Published on: 22 November2022 at 22:34 IST
The Calcutta High Court declined to overturn criminal charges brought against a judge who was accused of raping a litigant while making a fake promise to wed her.
Due to the existence of a prima facie case against the magistrate for the claimed offences, the single bench of Justice Shampa Dutt refused to dismiss the proceedings against him. It stated that the issue of whether the petitioner acted in bad faith will be resolved only at the trial phase.
The petitioner in this case, a member of the WB Judicial Service who at the time held the position of Additional Chief Judicial Magistrate, allegedly had sexual relations with the complainant while promising to marry her after the resolution of her divorce case.
At the time, the complainant’s matrimonial dispute was in front of the petitioner. The allegedly made commitment was later broken.
The High Court noted in this context, noted that, “In this case, the criminal proceedings are founded on trust. The petitioner, who held a significant position in the judiciary, received the complainant’s faith and belief.”

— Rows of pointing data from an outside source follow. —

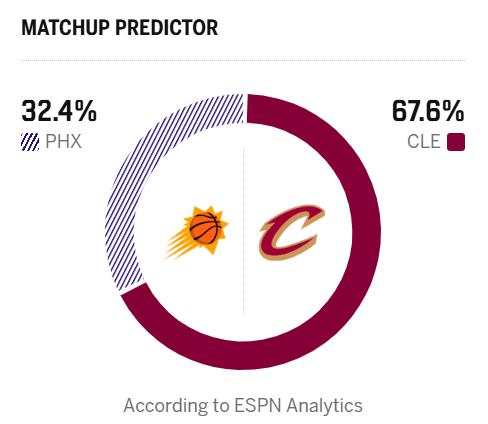Viewport: 488px width, 424px height.
Task: Click the Cleveland Cavaliers C logo
Action: (x=292, y=232)
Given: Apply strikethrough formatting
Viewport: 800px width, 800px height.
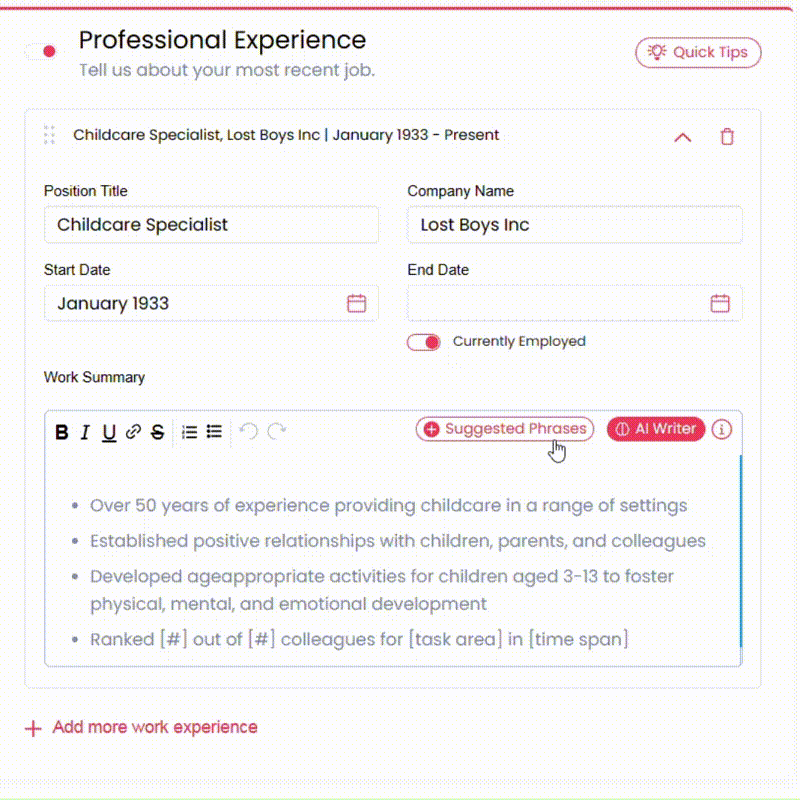Looking at the screenshot, I should coord(158,432).
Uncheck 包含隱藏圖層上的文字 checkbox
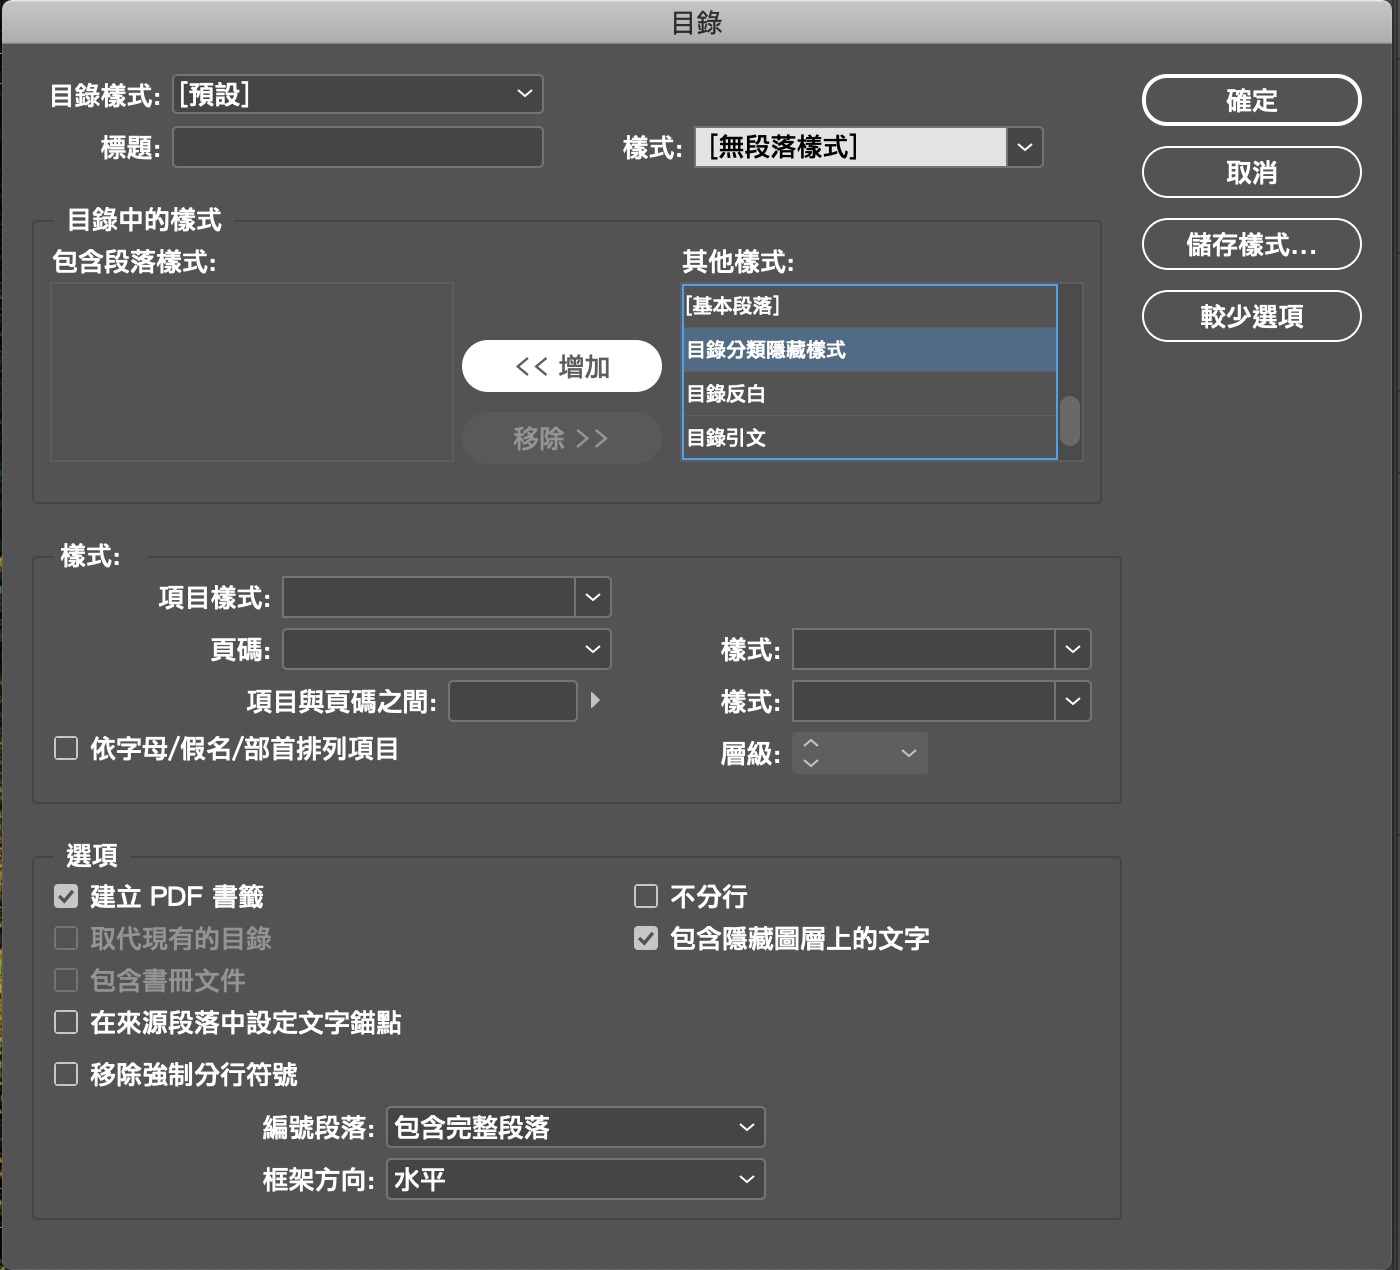The image size is (1400, 1270). [x=646, y=938]
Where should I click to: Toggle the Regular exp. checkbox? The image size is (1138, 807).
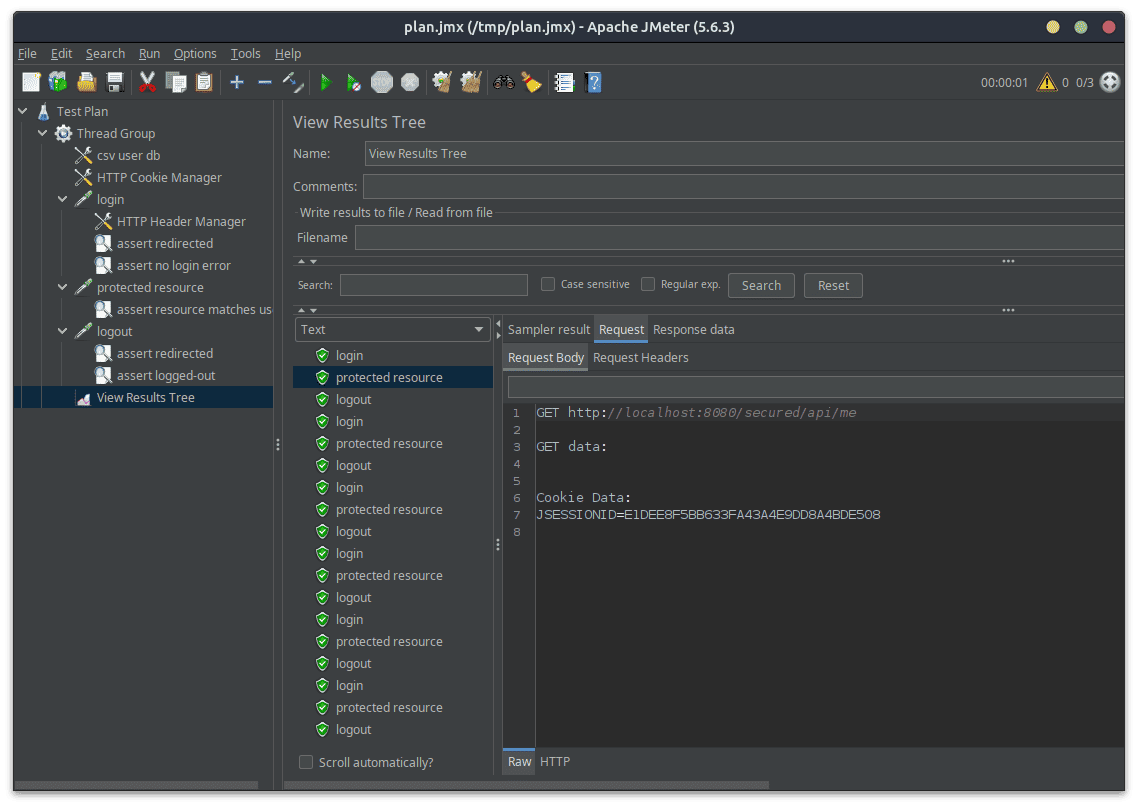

“The complainant put her trust in the petitioner since she was in a position of authority (the petitioner was handling the complainant’s case), and she continued their relationship because of this assurance, hoping that it would lead to marriage.”
The charge sheet filed against him under Sections 376, 417, 506, 166, and 120B of the IPC was the subject of the petitioner’s challenge to CJM Tamluk’s order.

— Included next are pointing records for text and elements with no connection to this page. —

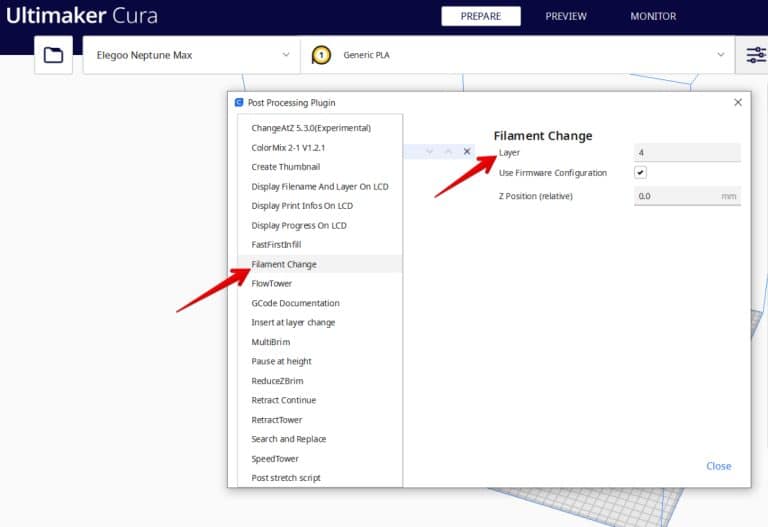Click the Close link in the dialog
The width and height of the screenshot is (768, 527).
pyautogui.click(x=718, y=466)
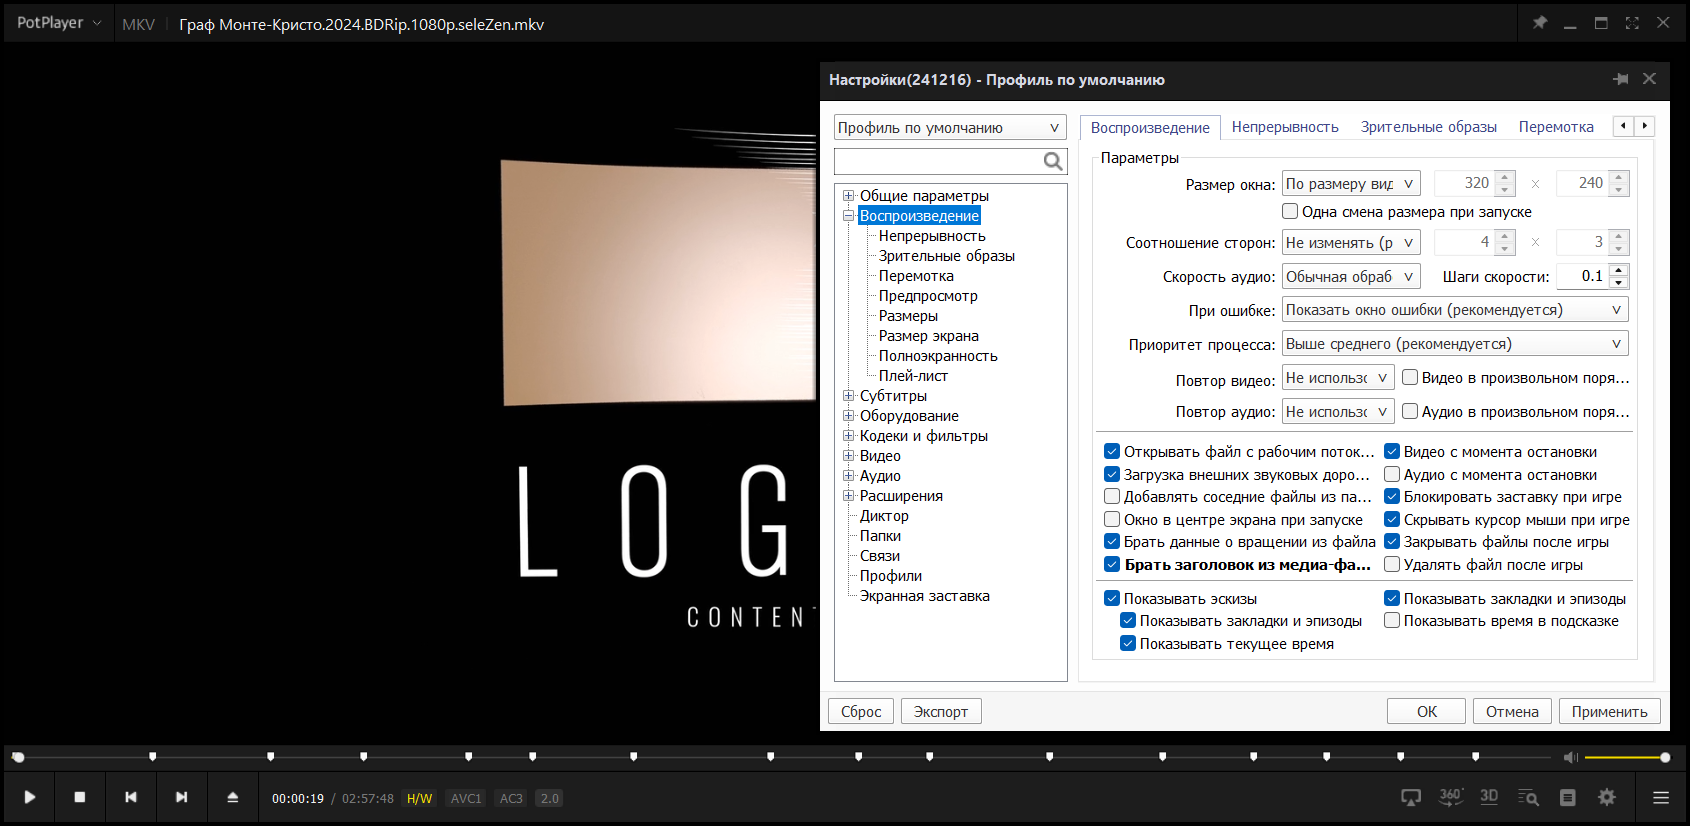Select 'Плей-лист' in the settings tree
Image resolution: width=1690 pixels, height=826 pixels.
pyautogui.click(x=913, y=376)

The complainant claimed that she filed for divorce after filing a complaint against her husband in 2014 under Section 498A of the IPC. She first met the magistrate-accused, who was hearing the woman and her husband’s divorce procedures, when the divorce proceedings were still pending.
The complainant said that the accused magistrate had obtained her mobile number, called her, and promised to marry her upon the completion of her divorce. In addition to promising to take care of the complainant and her son from her marriage, he had requested her to wait until her divorce.
She added that the accused had multiple instances of engaging in personal contact with her, used to transfer money from her account, and had even taken her to his place. However, following the conclusion of her divorce, the petitioner broke his word, withdrew from her, and made death threats against both her and her son.
Before the High Court, the complainant made the claim that the petitioner had abused his position of power to take advantage of her. She claimed that there was enough evidence against the petitioner, including multiple SMS texts that the investigating officer had gathered. She claimed that the revision petition was therefore likely to be denied.
On the other side, the petitioner-accused-magistrate contended that the CJM who took charge of the matter did not utilise his judgement. He contended that if a woman continued having physical intercourse with a man notwithstanding the uncertainty of marriage, she could not assert that she was raped on a false promise of marriage.
Additionally, he claimed that having intercourse with a false promise to get married did not constitute rape. Additionally, he claimed that he had never made the complainant continue their physical relationship. He asserted that no elements of the purported offences were established, and as a result, the cognizance was illegally granted.
“It is determined that the investigation in this case was thorough and that significant/incriminating evidence has been gathered by the investigating officer, including SMS, Messages, statements recorded under Section 161 of the Criminal Procedure Code, and specifics of places where the complainant and the petitioner had a physical relationship…”
“..there is substance in the allegations and material exists to prima facie make out the applicant/complicity petitioner’s in a cognizable offence, which is triable.”